◆ **GOAL OF THE EXERCISE**
List each of the lines below that contains the word "accomplish", copying every such line in full.

Lines of data

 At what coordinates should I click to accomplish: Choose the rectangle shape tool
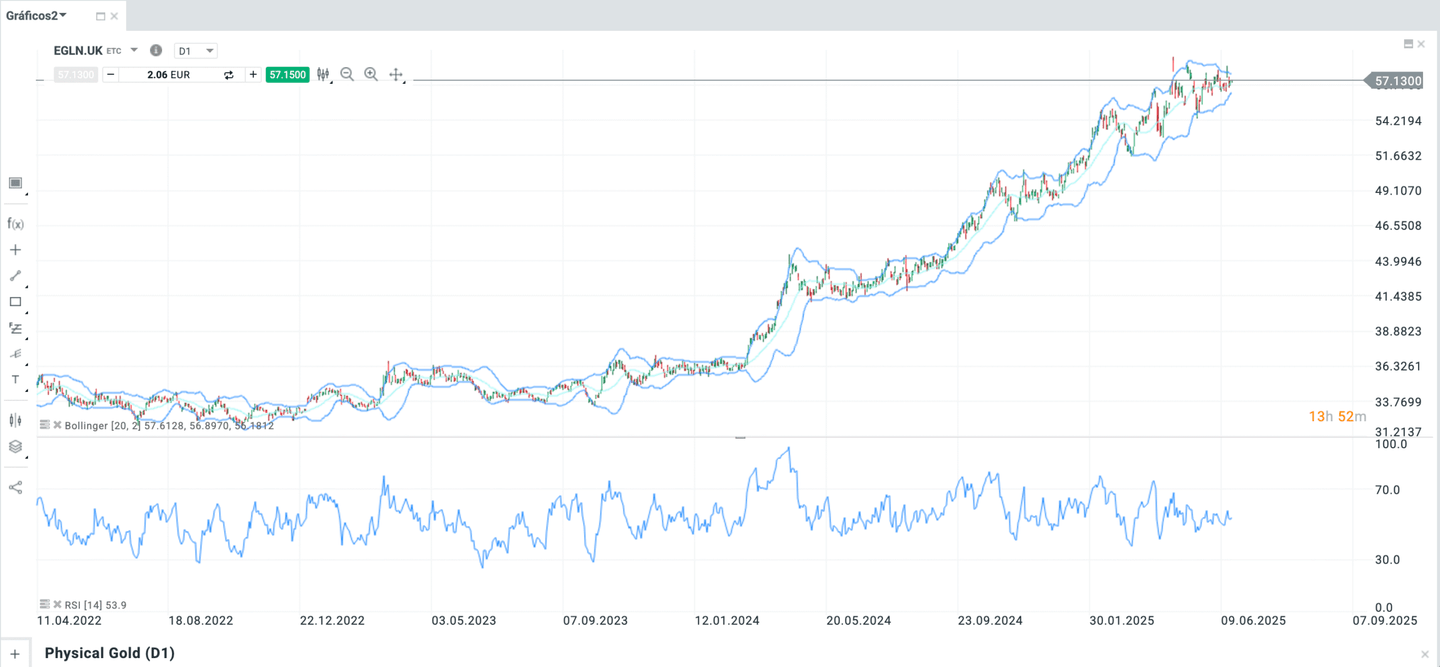coord(15,302)
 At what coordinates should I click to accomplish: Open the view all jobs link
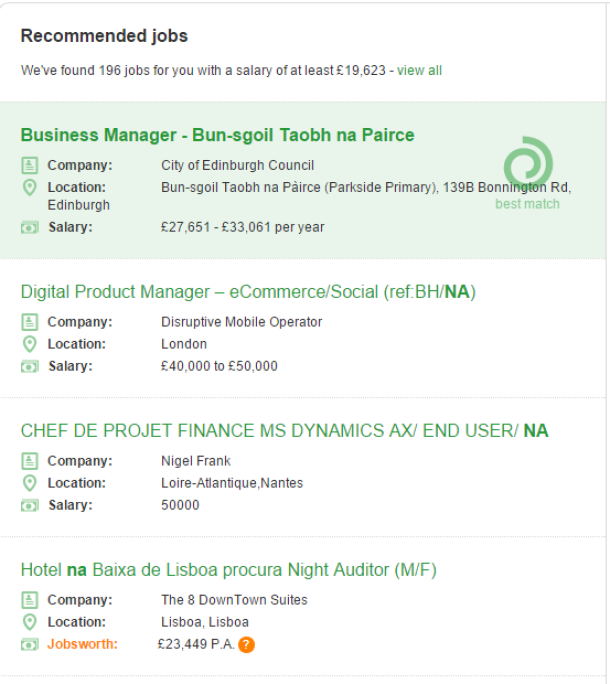[419, 70]
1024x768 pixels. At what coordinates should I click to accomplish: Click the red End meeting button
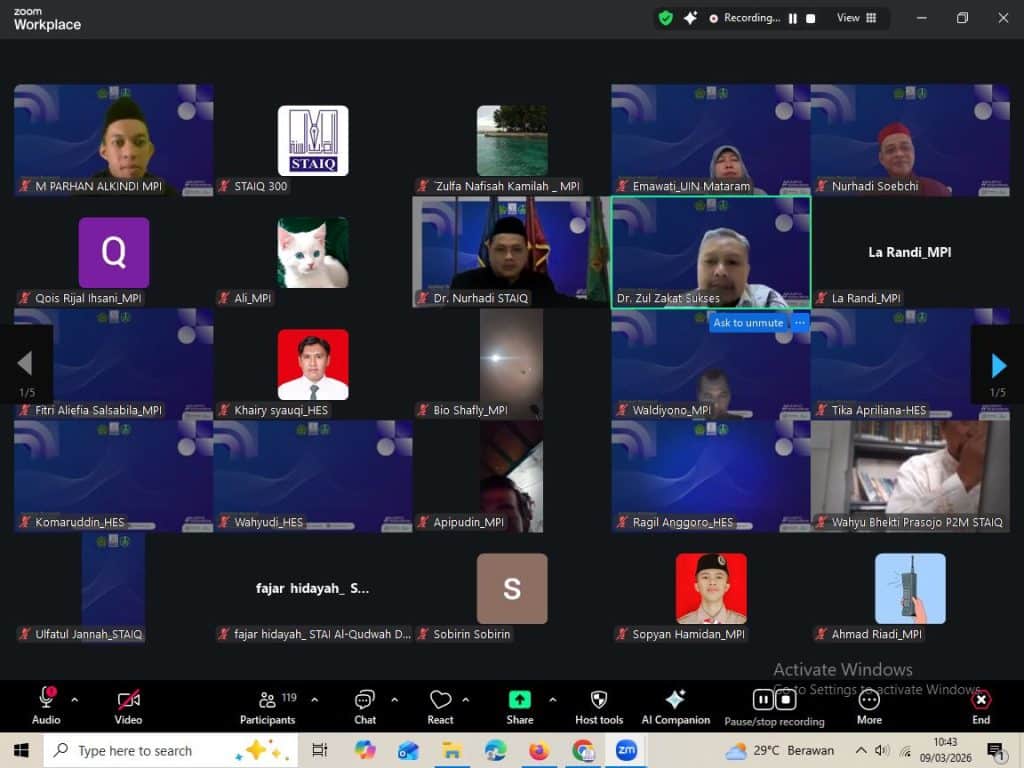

◆ **ANSWER TO THIS PROBLEM**
 At what coordinates should I click to accomplish: Choose the rectangle shape tool
 At what coordinates should I click to accomplish: Open the view all jobs link
1024x768 pixels. At what coordinates should I click to accomplish: Click the red End meeting button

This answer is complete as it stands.